Work instruction: In the data below, one line contains "Guide (395, 2116)" and a later one contains "How to Remove a". Print both, with every line between them, exactly and alone.

Exercise data:
===============

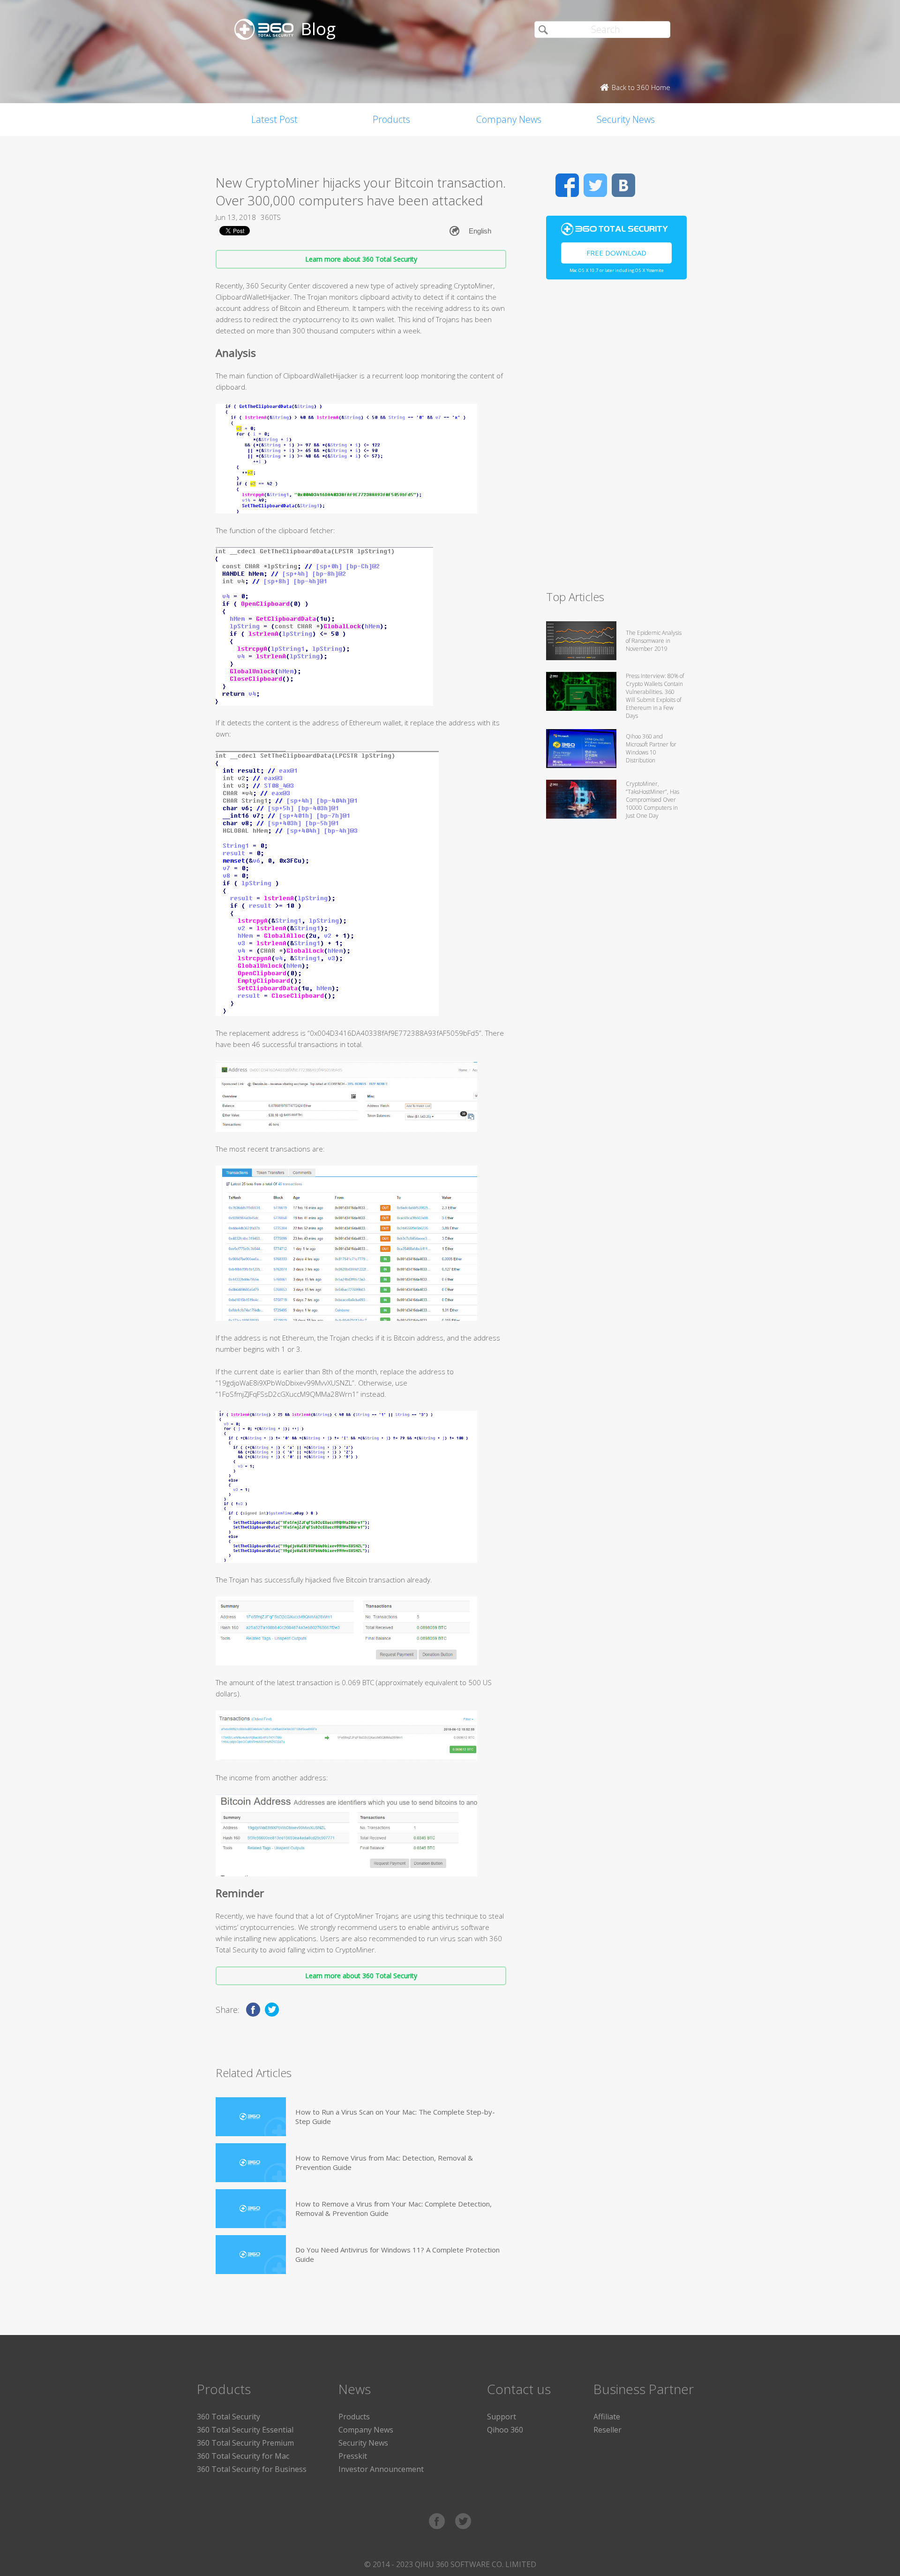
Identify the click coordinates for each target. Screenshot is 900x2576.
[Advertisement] (616, 439)
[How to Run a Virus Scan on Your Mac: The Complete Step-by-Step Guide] (251, 2116)
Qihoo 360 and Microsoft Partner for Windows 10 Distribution (651, 748)
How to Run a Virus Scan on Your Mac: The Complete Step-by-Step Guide (395, 2116)
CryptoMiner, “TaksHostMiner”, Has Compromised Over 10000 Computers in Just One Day (652, 800)
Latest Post (274, 119)
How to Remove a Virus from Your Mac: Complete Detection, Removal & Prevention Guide (393, 2208)
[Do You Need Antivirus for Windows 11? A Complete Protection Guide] (251, 2254)
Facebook (567, 185)
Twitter (595, 185)
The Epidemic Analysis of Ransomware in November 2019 (654, 641)
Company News (508, 119)
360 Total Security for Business (252, 2469)
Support (501, 2416)
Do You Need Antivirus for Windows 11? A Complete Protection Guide (397, 2254)
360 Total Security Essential (245, 2430)
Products (391, 119)
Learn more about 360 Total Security (361, 259)
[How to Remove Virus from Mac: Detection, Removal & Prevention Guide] (251, 2162)
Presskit (352, 2456)
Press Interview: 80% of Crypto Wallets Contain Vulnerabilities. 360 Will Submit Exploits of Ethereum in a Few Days (655, 696)
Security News (626, 119)
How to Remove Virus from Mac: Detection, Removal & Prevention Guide (384, 2162)
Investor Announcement (381, 2469)
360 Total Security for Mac (243, 2456)
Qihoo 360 (505, 2430)
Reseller (607, 2430)
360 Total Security (228, 2416)
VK (623, 185)
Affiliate (606, 2416)
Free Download (616, 252)
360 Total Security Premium (245, 2443)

===============

Answer to this task:
How to Run a Virus Scan on Your Mac: The Complete Step-by-Step Guide (395, 2116)
CryptoMiner, “TaksHostMiner”, Has Compromised Over 10000 Computers in Just One Day (652, 800)
Latest Post (274, 119)
How to Remove a Virus from Your Mac: Complete Detection, Removal & Prevention Guide (393, 2208)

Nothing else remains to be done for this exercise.